(Records about locating elements on screens)
******************************

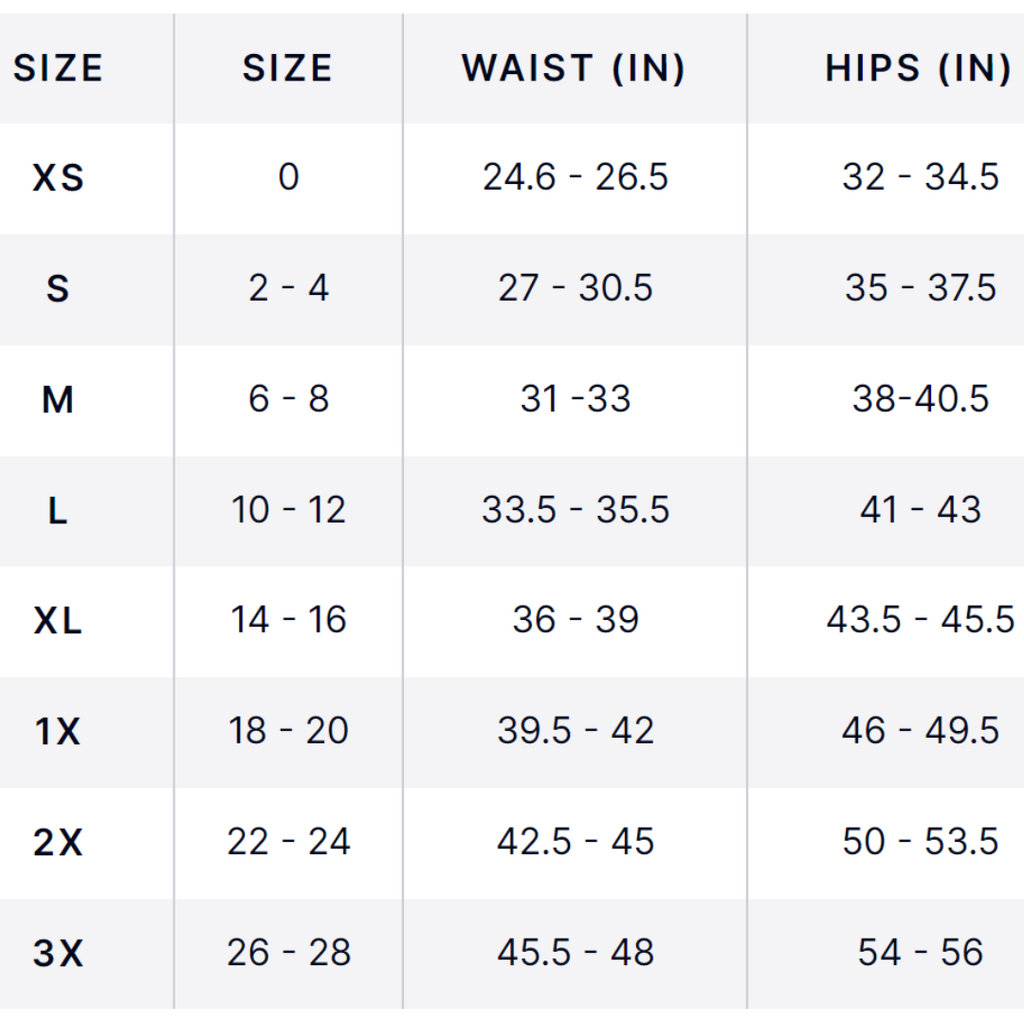Click the 1X size label
Viewport: 1024px width, 1024px height.
(58, 733)
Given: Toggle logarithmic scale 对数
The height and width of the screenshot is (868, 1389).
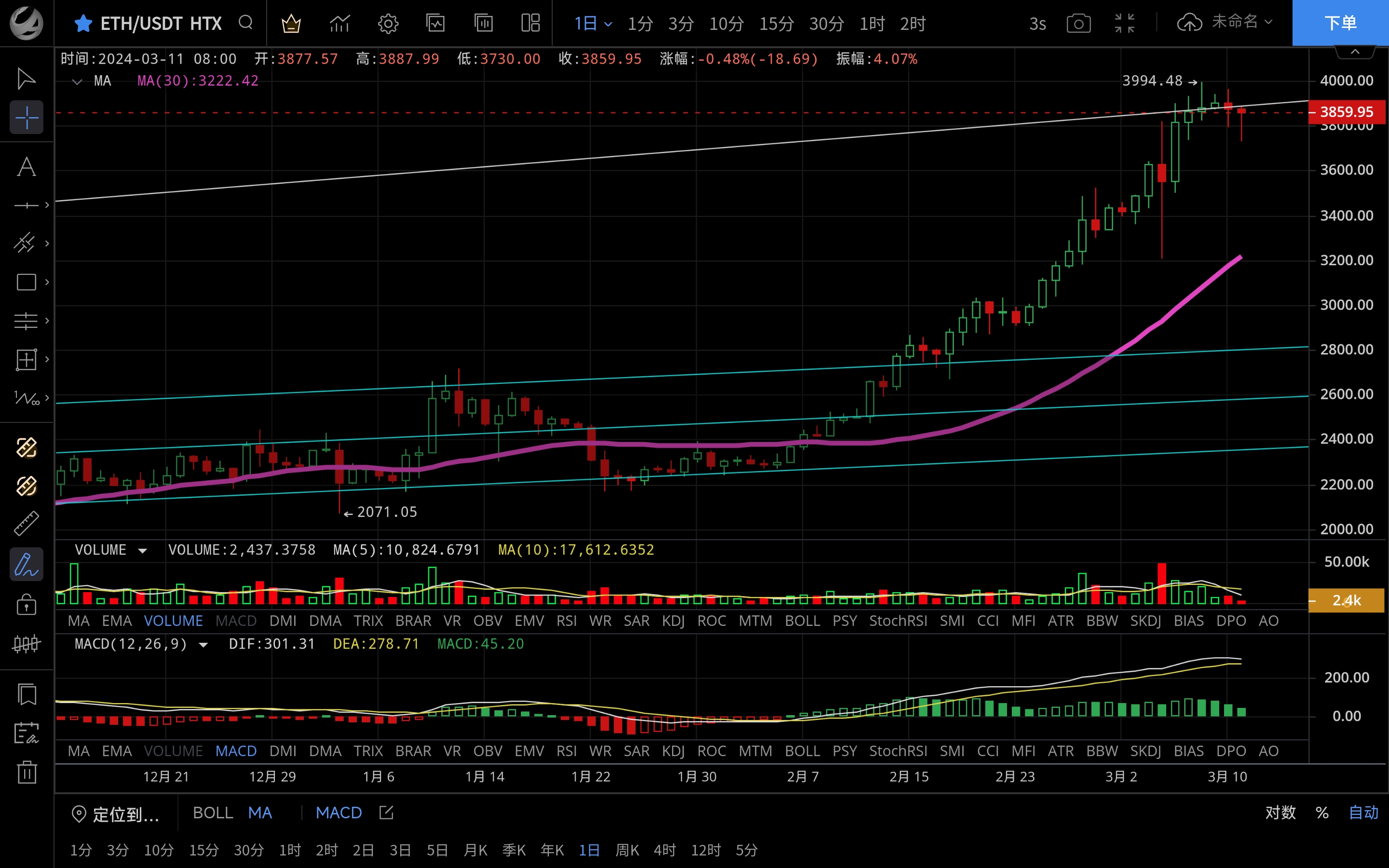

******************************

#### Task details:
Reproduce the material above, substituting "screen image" for every occurrence of "screenshot" and leaving everything else unchanged. Omit the pictures from your answer.

#### Solution below:
Click the 1X size label
Viewport: 1024px width, 1024px height.
(58, 733)
Given: Toggle logarithmic scale 对数
The height and width of the screen image is (868, 1389).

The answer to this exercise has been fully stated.